The seizure took place after UNRWA staff earlier refused to hand over the aid supplies to the Hamas-run Ministry of Social Affairs, he said. Similar aid packages were distributed to 70,000 residents over the past two weeks, Gunness said.

Ahmad Kurd, the Hamas official in charge of the ministry, did not deny the aid was seized, charging the U.N. was giving the aid to local groups with ties to Hamas opponents.

"UNRWA did not do what it said it would do, and began distributing its aid to groups that tie their activities to political activism," Kurd said, an apparent reference to Fatah, the main opponents of Hamas. In 2007, Hamas overran Gaza, expelling Fatah forces.

Ihab Ghussein, a spokesman for the Interior Ministry, said the incident occurred because the U.N. was storing the blankets in an unauthorized area. Hamas spokesman Taher Nunu demanded an apology from UNRWA, saying the group was "spreading false news."

But control appeared to be at the heart of the issue.

The ability of Hamas to provide aid is crucial to maintaining support for its rule in the territory. The group claims to have distributed $50 million in emergency cash relief since the end of the incursion.

An 18-month blockade by Israel and Egypt left Gaza critically short of vital supplies, and residents are facing more hardship in the wake of Israel's devastating three-week military offense, which ended Jan. 18. The operation, aimed at halting rocket fire by Palestinian militants, killed 1,300 including hundreds of civilians and left thousands destitute after their homes were damaged or destroyed.

Israel and Gaza have allowed more aid into the territory in recent weeks. UNRWA, which has traditionally served the more than 1 million Palestinians living in Gaza's refugee camps, is expected to take the lead in rebuilding the territory. Israel and the international community label Hamas a terror organization and will not deal with it.

Mkhaimar Abusada, a professor at the Fatah-linked al-Azhar University in Gaza City, said Hamas probably took the supplies to distribute them more widely than the U.N., which supports only refugees.

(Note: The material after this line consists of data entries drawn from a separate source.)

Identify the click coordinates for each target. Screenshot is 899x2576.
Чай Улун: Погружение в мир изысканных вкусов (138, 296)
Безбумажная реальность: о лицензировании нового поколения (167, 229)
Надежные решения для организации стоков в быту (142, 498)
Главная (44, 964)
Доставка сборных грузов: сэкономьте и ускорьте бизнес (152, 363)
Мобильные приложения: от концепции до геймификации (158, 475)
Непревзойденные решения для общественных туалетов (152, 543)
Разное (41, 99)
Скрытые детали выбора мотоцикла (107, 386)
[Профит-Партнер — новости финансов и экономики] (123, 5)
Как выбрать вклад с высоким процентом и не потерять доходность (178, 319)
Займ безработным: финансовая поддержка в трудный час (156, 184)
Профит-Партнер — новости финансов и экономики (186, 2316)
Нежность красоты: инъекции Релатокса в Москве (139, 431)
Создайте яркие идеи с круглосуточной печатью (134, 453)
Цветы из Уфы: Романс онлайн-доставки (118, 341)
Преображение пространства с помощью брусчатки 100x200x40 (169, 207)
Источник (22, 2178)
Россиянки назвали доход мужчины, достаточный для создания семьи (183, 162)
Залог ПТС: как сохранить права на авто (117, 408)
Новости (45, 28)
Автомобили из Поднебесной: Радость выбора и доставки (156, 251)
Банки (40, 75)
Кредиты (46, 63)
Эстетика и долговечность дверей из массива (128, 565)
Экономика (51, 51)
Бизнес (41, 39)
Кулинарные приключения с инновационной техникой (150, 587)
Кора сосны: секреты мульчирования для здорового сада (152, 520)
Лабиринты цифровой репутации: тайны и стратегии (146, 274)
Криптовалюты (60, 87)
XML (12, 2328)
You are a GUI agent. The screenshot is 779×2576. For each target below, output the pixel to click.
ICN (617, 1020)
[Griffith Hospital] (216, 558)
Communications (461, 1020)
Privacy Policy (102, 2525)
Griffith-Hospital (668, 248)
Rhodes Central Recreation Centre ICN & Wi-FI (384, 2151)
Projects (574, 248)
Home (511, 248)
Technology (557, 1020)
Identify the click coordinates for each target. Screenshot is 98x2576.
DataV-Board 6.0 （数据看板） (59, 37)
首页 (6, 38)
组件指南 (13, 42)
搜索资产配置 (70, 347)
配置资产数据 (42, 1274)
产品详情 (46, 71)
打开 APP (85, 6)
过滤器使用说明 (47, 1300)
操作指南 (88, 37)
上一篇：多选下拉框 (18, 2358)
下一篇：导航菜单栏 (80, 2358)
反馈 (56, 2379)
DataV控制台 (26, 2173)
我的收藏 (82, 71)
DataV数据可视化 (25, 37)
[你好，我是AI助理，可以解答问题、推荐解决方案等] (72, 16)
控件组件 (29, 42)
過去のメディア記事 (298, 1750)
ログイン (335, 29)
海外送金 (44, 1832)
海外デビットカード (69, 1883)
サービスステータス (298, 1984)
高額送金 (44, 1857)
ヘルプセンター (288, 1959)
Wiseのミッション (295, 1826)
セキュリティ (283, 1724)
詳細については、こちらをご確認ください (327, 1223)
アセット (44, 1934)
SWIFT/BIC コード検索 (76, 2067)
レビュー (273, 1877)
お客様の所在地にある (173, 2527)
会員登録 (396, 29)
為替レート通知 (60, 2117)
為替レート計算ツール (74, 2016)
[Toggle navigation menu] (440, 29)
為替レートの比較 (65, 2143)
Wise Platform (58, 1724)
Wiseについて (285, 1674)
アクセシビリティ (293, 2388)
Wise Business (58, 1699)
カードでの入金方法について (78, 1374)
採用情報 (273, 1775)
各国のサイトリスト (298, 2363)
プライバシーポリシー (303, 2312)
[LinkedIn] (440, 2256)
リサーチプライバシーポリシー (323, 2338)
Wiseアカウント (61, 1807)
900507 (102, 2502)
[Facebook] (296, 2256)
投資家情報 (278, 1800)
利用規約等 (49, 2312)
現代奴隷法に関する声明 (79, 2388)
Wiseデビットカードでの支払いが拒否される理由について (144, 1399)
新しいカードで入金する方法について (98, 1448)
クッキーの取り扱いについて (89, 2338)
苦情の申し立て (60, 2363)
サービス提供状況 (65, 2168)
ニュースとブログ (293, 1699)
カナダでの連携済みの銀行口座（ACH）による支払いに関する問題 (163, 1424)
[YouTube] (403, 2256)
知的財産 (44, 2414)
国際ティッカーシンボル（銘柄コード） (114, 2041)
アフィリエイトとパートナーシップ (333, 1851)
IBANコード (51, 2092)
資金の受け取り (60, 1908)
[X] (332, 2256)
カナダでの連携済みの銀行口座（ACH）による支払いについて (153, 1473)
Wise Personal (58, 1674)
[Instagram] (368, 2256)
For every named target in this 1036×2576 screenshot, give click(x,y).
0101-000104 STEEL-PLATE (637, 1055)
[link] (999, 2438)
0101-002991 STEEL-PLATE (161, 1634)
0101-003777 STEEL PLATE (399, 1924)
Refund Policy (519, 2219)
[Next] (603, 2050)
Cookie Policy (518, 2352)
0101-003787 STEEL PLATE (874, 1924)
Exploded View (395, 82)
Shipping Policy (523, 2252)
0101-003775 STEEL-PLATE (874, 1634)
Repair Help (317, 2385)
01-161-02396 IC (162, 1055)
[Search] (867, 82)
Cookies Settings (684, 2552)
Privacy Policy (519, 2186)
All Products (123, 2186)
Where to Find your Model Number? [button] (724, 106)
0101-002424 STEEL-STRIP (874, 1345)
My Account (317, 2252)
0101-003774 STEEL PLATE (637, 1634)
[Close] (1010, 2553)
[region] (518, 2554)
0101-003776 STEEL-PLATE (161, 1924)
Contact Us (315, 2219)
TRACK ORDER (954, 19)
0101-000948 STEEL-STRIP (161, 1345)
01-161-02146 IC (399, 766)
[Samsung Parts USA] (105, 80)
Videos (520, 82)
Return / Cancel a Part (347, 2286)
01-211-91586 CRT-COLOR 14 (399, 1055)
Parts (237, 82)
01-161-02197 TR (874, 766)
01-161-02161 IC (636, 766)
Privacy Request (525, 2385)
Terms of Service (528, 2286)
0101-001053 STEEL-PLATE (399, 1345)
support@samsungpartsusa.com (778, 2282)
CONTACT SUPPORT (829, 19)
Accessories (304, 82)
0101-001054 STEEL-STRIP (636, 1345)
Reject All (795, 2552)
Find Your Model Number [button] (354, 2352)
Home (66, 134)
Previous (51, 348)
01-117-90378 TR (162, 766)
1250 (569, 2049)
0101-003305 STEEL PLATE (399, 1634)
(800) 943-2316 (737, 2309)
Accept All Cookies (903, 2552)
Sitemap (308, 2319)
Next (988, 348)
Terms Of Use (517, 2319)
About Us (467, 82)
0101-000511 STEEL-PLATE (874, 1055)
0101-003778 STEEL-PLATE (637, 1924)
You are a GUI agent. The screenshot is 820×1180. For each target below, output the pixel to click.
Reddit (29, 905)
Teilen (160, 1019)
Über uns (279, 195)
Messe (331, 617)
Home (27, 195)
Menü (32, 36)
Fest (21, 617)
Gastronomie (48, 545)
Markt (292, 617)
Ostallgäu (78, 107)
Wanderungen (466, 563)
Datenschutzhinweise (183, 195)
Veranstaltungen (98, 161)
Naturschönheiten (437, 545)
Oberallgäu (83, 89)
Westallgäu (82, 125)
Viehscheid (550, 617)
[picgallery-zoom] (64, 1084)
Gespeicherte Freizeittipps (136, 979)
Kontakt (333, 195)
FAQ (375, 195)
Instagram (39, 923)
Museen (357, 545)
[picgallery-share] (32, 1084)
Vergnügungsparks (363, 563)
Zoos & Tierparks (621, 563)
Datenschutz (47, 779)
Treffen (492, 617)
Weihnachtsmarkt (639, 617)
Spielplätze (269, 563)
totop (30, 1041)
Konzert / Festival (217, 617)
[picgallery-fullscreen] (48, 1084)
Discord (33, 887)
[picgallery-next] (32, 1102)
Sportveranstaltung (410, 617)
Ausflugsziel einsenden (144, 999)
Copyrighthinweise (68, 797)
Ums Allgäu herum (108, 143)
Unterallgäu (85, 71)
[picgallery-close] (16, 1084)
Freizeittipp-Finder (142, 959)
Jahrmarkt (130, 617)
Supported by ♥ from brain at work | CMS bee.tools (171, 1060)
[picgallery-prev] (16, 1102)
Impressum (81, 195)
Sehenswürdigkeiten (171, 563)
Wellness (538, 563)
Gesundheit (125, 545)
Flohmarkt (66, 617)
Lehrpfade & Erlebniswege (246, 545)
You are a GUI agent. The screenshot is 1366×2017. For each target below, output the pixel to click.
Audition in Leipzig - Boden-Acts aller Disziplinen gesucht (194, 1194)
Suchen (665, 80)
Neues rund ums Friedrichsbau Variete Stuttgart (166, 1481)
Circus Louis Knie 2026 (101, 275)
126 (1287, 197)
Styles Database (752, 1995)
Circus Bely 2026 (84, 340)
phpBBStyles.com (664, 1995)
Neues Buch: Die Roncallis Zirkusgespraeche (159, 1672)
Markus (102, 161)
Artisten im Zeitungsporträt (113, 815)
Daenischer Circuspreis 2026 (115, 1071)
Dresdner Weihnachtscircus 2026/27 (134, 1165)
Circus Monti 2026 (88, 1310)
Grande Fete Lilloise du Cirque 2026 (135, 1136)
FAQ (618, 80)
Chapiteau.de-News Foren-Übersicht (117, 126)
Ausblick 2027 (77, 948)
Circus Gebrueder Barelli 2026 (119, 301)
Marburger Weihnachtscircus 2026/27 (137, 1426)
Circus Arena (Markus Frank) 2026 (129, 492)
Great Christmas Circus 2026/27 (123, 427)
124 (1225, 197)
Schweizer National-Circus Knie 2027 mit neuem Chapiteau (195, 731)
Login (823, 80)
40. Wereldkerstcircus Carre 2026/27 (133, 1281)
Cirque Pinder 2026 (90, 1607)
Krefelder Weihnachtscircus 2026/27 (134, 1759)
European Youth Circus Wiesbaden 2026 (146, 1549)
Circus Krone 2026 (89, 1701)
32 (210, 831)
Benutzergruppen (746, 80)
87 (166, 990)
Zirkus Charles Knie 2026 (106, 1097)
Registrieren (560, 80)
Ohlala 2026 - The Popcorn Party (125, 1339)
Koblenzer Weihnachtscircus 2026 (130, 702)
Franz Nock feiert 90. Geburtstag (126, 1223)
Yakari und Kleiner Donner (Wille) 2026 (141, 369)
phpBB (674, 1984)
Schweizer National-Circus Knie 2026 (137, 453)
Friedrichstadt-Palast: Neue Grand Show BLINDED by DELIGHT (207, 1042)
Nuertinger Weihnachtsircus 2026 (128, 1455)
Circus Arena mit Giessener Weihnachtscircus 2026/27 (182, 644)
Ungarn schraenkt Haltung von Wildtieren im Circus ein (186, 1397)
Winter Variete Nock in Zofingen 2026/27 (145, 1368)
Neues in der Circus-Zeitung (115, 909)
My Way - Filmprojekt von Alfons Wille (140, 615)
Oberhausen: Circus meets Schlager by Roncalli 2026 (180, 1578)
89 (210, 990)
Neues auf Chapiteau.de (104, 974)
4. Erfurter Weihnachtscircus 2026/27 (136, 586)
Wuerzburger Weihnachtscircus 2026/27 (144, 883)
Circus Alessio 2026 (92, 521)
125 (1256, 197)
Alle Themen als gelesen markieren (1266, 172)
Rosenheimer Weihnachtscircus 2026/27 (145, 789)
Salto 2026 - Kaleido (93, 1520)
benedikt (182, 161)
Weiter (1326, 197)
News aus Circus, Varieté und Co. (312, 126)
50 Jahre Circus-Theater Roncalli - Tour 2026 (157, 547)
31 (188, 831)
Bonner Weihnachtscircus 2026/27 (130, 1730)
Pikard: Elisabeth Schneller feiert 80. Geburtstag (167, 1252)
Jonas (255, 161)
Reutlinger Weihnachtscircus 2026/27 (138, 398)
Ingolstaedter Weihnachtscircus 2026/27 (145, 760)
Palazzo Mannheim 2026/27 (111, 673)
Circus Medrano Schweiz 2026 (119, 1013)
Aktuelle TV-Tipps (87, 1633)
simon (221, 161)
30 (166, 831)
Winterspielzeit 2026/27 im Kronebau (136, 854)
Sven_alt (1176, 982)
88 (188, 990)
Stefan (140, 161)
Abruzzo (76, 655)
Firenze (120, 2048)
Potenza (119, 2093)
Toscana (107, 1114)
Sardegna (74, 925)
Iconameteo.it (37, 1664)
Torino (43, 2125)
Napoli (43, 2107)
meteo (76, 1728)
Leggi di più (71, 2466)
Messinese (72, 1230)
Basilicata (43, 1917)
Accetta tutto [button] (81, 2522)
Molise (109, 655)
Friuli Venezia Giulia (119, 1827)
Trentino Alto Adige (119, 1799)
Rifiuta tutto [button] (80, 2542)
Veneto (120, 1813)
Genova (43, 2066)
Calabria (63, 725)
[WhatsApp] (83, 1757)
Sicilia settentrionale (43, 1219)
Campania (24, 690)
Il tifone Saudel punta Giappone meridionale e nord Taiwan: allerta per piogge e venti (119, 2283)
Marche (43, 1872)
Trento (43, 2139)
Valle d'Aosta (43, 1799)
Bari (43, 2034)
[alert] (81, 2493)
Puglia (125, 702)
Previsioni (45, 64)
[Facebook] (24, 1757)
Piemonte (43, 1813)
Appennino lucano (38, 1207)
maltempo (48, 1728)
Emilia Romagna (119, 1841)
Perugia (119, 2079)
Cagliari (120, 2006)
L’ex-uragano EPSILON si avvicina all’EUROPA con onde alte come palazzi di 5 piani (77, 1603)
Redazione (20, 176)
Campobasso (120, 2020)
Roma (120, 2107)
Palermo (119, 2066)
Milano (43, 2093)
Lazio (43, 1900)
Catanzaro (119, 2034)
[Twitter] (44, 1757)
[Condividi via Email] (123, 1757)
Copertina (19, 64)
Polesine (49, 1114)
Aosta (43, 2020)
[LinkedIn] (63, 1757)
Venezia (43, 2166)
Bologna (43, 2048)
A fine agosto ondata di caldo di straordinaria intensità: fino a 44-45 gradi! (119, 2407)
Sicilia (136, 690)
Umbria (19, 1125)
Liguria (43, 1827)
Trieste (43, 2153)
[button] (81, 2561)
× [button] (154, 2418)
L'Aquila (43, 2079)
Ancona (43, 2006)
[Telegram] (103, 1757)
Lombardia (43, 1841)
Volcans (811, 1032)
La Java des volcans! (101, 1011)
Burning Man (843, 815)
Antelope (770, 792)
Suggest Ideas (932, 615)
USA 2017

Senior U.N. official John Ging said aid distribution would continue. "We are not going to punish the refugees for the irresponsible actions of a few," Ging said.

"The stakes are very high," Ging said. "Whatever donors give us by way of assistance has to be fully accounted for."

Some international donors have expressed concern that funds meant to rebuild Gaza could fall into the militant Islamic group's hands, and the U.N. had been trying to calm those fears.

"We are very concerned, but this is an isolated incident, we hope," said Alix de Mauny, a spokeswoman for the European Commission, one of the largest donors to the Palestinians. "We will react accordingly if this develops beyond an isolated incident," de Mauny said. The EC contributed $626 million to the Palestinians in 2008.

On Wednesday, Benjamin Netanyahu, the hard-line candidate for prime minister who is leading in polls a week before Israel's election, charged that Israel's offensive was stopped too early. He said the military should have been allowed to put an end to Hamas arms smuggling from Egypt. He also said, "There is no choice but to uproot the Iranian-backed regime in Gaza."

Israeli officials say the incident vindicated their long-standing claims that Hamas routinely confiscates aid meant for needy Gazans.

"We have said in the past that we know Hamas is stealing humanitarian aid and donations from international organizations," said military spokesman Peter Lerner.

However, Gunness said this was the first time Hamas seized UNRWA supplies. "Does anyone really think that the Americans, who are our single largest donor, or the Europeans, who are our largest multination donor, would give us aid in the generous way they do if they thought that aid would go to terrorists?" Gunness said.

The West Bank-based government of President Mahmoud Abbas, a fierce rival of Hamas, is also sending $600 million in aid, hoping to earn the loyalty of Gaza residents.